FLA: Better Pay, Working Conditions for Apple Chinese Assemblers
There'll be no more unpaid overtime work on Foxconn facilities in China in the coming months, according to Fair Labor Association (FLA), which has been commissioned by Apple to conduct audits on its partner Chinese assemblers. REUTERS

After a four-month investigation, a labor rights group has discovered deplorable working conditions throughout Apple's manufacturing network in China.

According to China Labor Watch, labor violations are common at 10 factories that supply Apple -- including one belonging to Apple Foxconn, which garnered scrutiny after a string of worker suicides in 2010 -- and along the supply chain.

The labor rights violations at Foxconn also exist in virtually all other Apple supplier factories and in many cases are actually significantly more dire than Foxconn, the report said.

The labor abuses include:

- Excessive overtime well above China’s legal limits, with the average worker staying an extra 100 and 130 hours per month, and up to 180 hours per month during peak season.
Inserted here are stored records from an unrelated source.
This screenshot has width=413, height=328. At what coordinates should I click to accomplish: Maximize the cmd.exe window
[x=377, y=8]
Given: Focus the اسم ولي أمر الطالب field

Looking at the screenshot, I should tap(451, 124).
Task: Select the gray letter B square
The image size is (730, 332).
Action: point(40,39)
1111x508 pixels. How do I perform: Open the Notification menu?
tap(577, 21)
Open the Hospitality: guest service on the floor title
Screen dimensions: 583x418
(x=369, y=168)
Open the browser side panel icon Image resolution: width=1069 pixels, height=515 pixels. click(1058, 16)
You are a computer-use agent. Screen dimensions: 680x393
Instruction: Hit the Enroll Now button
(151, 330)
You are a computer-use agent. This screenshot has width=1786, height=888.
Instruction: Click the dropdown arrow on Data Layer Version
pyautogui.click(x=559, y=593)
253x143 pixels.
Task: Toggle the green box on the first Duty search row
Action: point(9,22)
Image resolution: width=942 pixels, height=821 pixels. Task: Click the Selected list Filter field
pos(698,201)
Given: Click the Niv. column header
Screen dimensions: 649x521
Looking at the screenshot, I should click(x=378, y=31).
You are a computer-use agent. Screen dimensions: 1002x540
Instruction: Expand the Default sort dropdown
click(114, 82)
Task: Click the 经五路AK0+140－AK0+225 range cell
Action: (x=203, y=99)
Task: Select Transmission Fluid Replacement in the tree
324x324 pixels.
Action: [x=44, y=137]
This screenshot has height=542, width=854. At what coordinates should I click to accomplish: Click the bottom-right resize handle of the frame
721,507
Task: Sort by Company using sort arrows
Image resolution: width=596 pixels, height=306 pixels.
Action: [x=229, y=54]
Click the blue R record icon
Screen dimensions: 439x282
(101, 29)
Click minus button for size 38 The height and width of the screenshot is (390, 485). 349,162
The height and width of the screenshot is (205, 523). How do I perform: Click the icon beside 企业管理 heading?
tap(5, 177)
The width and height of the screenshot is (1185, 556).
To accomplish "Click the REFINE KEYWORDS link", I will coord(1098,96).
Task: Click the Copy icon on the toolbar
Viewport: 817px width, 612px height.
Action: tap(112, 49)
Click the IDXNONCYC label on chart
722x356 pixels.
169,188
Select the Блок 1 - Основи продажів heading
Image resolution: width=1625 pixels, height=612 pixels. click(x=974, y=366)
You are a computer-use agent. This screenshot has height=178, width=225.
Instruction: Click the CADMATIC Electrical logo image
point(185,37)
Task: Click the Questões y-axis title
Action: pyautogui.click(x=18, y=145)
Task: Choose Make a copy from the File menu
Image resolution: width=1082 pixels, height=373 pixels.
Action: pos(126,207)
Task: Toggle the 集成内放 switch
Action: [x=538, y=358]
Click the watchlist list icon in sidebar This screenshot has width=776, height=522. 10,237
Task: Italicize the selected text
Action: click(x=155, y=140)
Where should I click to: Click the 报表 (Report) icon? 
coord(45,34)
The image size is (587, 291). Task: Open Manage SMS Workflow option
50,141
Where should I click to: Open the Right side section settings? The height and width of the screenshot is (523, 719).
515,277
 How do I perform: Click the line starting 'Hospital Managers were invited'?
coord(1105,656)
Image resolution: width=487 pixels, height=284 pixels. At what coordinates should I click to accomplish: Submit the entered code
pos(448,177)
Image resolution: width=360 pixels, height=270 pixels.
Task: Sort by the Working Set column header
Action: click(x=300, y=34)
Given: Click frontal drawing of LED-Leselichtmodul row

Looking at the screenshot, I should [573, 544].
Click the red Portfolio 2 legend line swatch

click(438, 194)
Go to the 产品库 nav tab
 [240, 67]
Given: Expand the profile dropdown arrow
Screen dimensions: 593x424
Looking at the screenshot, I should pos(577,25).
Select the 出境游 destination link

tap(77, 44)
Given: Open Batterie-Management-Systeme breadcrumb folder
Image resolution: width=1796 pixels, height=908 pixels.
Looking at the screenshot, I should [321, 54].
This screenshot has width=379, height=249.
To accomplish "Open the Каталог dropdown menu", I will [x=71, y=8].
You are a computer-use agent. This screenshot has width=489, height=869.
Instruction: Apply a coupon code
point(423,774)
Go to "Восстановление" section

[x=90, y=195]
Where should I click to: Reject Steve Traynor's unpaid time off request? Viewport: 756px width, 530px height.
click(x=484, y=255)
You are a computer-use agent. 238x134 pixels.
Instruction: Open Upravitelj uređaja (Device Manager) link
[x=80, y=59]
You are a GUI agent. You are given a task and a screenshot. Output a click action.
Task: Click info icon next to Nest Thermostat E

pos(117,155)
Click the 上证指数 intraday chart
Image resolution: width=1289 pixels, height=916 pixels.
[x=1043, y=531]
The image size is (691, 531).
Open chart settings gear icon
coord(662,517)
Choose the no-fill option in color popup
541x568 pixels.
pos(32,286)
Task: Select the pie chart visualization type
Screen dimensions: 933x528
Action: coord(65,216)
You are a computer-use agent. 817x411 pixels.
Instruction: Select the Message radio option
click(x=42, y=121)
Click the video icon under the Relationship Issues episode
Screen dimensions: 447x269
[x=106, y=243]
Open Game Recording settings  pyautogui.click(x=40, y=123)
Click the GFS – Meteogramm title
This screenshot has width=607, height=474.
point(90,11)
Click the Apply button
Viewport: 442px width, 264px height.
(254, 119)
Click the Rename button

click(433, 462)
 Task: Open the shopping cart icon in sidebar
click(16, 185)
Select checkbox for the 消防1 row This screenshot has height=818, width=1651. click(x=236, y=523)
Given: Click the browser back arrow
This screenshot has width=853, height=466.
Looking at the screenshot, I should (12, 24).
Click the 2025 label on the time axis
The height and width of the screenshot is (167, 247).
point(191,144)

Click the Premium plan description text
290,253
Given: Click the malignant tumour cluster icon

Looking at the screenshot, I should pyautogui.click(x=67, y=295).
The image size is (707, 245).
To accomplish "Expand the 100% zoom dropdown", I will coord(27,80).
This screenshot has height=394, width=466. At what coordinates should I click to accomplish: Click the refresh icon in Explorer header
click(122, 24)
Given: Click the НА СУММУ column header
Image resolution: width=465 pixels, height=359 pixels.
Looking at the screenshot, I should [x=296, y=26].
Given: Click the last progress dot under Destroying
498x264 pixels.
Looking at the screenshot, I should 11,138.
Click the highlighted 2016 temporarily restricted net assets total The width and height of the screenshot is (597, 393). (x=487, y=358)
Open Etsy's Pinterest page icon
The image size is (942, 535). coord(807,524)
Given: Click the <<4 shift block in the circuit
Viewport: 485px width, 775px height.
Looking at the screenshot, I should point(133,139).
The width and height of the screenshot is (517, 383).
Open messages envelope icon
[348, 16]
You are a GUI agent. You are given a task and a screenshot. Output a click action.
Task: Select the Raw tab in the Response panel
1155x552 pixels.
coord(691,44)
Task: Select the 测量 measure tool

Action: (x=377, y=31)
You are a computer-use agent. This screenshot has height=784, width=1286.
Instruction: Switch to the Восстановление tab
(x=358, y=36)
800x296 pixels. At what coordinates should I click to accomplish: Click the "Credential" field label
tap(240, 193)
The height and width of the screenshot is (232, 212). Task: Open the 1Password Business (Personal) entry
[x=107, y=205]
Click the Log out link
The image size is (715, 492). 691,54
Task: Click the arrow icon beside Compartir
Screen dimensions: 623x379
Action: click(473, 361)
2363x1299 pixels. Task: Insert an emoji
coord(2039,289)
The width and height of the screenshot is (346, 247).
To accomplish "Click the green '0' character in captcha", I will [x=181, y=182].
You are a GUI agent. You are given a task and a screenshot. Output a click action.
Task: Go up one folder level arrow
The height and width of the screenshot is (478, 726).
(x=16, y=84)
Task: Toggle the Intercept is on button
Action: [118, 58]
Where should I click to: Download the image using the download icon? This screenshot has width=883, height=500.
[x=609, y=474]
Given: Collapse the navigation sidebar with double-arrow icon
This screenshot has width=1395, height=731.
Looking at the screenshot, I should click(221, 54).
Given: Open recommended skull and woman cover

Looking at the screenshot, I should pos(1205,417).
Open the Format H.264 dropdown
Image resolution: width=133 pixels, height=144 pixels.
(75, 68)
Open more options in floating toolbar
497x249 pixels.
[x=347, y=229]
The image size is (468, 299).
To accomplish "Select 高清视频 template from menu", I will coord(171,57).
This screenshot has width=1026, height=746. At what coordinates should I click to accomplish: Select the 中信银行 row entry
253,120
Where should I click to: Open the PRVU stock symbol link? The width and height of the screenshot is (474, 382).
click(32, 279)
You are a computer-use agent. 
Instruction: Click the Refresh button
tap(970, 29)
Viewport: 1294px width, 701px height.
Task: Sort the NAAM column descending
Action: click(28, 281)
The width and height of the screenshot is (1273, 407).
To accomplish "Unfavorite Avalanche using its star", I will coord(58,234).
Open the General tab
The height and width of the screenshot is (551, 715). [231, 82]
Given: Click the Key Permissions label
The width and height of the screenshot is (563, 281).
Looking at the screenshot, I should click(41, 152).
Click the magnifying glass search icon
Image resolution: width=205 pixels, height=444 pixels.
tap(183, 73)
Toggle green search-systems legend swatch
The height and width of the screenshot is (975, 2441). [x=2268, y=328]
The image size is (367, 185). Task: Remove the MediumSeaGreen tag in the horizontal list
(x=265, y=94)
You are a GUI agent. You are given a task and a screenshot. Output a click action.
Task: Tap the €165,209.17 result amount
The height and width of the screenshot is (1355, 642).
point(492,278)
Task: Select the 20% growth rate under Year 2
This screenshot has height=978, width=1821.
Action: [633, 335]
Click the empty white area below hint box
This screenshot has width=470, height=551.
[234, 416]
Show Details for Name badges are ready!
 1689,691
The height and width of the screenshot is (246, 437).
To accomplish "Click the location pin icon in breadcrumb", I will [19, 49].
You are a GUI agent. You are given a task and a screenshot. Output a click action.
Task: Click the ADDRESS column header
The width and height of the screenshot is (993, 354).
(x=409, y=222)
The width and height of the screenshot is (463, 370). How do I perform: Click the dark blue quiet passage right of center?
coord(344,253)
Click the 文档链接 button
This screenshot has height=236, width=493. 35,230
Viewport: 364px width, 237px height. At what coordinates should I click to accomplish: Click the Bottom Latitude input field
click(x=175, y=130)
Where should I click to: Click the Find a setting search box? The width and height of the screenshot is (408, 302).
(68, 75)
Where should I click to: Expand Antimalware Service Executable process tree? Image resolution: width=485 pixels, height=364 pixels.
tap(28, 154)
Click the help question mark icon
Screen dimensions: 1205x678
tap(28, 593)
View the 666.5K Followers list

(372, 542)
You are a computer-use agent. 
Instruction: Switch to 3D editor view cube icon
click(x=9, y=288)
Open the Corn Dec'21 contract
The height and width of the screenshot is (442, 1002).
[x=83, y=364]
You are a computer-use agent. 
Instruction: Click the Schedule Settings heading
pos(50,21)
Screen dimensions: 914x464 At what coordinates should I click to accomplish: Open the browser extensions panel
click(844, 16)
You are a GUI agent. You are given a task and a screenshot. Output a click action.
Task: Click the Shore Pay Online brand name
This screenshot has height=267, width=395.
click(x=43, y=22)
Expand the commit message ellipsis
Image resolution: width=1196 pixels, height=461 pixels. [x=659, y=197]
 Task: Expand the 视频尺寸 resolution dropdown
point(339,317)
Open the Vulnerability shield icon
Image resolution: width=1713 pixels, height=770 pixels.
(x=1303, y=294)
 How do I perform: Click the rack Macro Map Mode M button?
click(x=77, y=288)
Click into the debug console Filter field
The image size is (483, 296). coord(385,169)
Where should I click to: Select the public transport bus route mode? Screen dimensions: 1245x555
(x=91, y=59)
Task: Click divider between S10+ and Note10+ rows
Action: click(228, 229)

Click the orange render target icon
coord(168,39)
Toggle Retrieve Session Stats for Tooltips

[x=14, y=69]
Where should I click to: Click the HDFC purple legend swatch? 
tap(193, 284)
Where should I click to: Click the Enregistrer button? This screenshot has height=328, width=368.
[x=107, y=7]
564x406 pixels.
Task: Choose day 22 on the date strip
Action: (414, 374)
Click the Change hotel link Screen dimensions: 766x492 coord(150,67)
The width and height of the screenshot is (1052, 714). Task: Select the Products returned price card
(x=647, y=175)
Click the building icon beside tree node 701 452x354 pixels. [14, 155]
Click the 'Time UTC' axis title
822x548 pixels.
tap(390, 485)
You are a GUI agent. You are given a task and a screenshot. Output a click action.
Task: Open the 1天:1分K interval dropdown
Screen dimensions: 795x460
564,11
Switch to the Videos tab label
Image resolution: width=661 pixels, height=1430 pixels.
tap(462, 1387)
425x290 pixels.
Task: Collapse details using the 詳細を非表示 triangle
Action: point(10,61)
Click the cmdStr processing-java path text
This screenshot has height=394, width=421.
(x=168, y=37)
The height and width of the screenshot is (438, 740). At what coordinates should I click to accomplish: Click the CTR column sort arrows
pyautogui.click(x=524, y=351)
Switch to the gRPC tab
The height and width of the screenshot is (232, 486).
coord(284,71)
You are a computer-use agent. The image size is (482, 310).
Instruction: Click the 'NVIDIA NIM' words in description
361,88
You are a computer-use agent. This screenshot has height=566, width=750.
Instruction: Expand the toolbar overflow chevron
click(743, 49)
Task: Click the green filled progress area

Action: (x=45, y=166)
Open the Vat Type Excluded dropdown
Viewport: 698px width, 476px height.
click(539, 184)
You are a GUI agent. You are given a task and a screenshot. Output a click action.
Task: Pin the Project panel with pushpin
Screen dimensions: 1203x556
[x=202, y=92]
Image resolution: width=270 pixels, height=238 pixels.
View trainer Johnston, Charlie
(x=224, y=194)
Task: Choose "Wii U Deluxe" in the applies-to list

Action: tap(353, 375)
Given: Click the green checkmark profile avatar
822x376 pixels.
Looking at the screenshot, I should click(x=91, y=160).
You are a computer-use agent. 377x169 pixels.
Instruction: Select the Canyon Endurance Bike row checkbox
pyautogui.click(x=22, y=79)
- Eleven-hour work days for employees at many, but not all, of the factories investigated. (Workers at Foxconn work an average of 10-hour days, while workers at the Riteng factory work 12, for example.)

- Workers in some factories can only take off one day a month and have to work weekends. During the busy season they sometimes go multiple months without having days off.

- Wages are so low that workers have to work long hours to support themselves.

- Dangerous working conditions, including hazardous environments with metal dust in the air, and workers are offered little ability to change the situation.

- Unsanitary food in the factory cafeterias.

- Overcrowded and dirty housing conditions that are lacking in facilities.

- Most workers are uninformed about unions.

- Some factories refuse to pay for workers’ social insurance, work injury insurance and other insurance required by Chinese law.

Apple does compile Social Responsibility Reports of its Chinese facilities, but China Labor Watch claims that factories use a number of legal maneuvers to get around reporting violations, including using dispatched workers to pass severance and injury compensation duties to a third party.

“The squeezing of factory workers exists throughout Apple’s supply chain in China, and not just at Foxconn,” said Li Qiang, executive director of China Labor Watch. “Apple has the responsibility, and the financial resources, to ensure that needed improvements for workers occur systematically and quickly.”